◆ Exercise aim: Continue the passage about the UC CalFresh school nutrition program, picking up right after its last sentence.

◆ Document segment:
·····
Students, at first surprised seeing adults eating school meals, welcomed the nutrition educators to their tables. Staff took the opportunity to talk to the students about their food, model healthy food habits and dispel myths about their food. Myths included things like pink milk cartons (non-fat) were only for girls and school lunches are unhealthy. By the end of the school year, all participating schools had improved their scores on the Smarter Lunchroom Self-Assessment Scorecard and plans are currently being developed to provide districtwide cafeteria branding.

The third component was the in-class curricula. Classroom curricula has been the primary focus of the UC CalFresh program for many years. UC CalFresh provides “No-Prep Nutrition Education Kits” and in class food demonstrations to enrolled teachers (Educator Extenders). These Educator Extenders teach evidence-based nutrition education lessons based on the 2010 Dietary Guidelines for Americans. This year, as the collaboration with the school cafeteria developed, UC CalFresh staff rolled out the concept of Harvest of the Month mini kits and farm stands to coincide with the produce item being featured in the monthly cafeteria tastings. Educator Extenders had the

Asparagus Farm Stand showcasing student artwork
option of connecting classroom curricula with cafeteria efforts through the Harvest of the Month mini-lesson, then posting their students' work on the farm stand bulletin boards in their school cafeteria. The lessons and the student artwork helped to bring the three components together for students in all age groups.
·····
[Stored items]
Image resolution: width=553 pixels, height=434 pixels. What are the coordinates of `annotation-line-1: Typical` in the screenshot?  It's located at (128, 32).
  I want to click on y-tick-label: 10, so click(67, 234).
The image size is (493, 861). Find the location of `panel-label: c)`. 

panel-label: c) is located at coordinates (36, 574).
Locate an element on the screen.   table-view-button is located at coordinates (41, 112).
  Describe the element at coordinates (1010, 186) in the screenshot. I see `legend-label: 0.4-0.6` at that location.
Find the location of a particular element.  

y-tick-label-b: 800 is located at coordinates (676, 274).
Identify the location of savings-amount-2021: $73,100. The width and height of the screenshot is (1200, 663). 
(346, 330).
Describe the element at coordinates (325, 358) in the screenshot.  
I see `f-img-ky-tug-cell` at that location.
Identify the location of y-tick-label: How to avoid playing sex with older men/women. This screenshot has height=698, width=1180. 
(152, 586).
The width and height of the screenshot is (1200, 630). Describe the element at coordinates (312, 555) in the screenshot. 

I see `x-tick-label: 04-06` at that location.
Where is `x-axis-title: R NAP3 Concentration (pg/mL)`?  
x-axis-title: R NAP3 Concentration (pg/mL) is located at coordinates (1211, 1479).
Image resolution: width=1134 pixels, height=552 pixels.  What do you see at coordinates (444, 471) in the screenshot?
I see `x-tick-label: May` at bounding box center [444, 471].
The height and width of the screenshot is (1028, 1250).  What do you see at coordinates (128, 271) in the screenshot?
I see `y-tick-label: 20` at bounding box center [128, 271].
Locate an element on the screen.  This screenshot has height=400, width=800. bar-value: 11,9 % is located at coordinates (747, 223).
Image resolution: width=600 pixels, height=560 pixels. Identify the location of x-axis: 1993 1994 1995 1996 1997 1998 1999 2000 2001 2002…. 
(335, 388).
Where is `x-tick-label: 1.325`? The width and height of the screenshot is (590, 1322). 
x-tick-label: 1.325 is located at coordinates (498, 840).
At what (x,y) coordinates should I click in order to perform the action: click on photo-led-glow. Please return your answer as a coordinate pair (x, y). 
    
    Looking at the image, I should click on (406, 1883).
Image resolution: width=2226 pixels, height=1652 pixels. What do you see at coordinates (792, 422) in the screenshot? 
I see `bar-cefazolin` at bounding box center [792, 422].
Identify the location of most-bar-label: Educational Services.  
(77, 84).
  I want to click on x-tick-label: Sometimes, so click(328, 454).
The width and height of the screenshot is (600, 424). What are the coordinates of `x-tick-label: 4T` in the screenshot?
·····
◆ Task output:
This collaborative effort has brought about many opportunities to educate, expose and inform students and staff about local produce and how delicious it can be in their school lunches. Students who once thought that sweet yellow, green and red bell peppers were too spicy had the opportunity to sample them and see for themselves. Students who did not know which end to eat an asparagus from got to sample it and then vote on whether or not they wanted to try it again. Food service staff also got to see how excited their students were to sample new items, including Brussels sprouts, and have a voice in their school menu.

For more pictures, visit the UC CalFresh Facebook page.

 

 

 

Brussels sprouts tasting set-up
Asparagus poster made by the student leaders
 
 

An initiative to maintain and enhance healthy families and communities is part of the UC Division of Agriculture and Natural Resources Strategic Vision 2025.

Posted on Tuesday, July 14, 2015 at 10:09 AM
  • Author: Shannon Klisch
  • Contributor: Lisa Paniagua
  • Contributor: Melissa LaFreniere

Comments:

1.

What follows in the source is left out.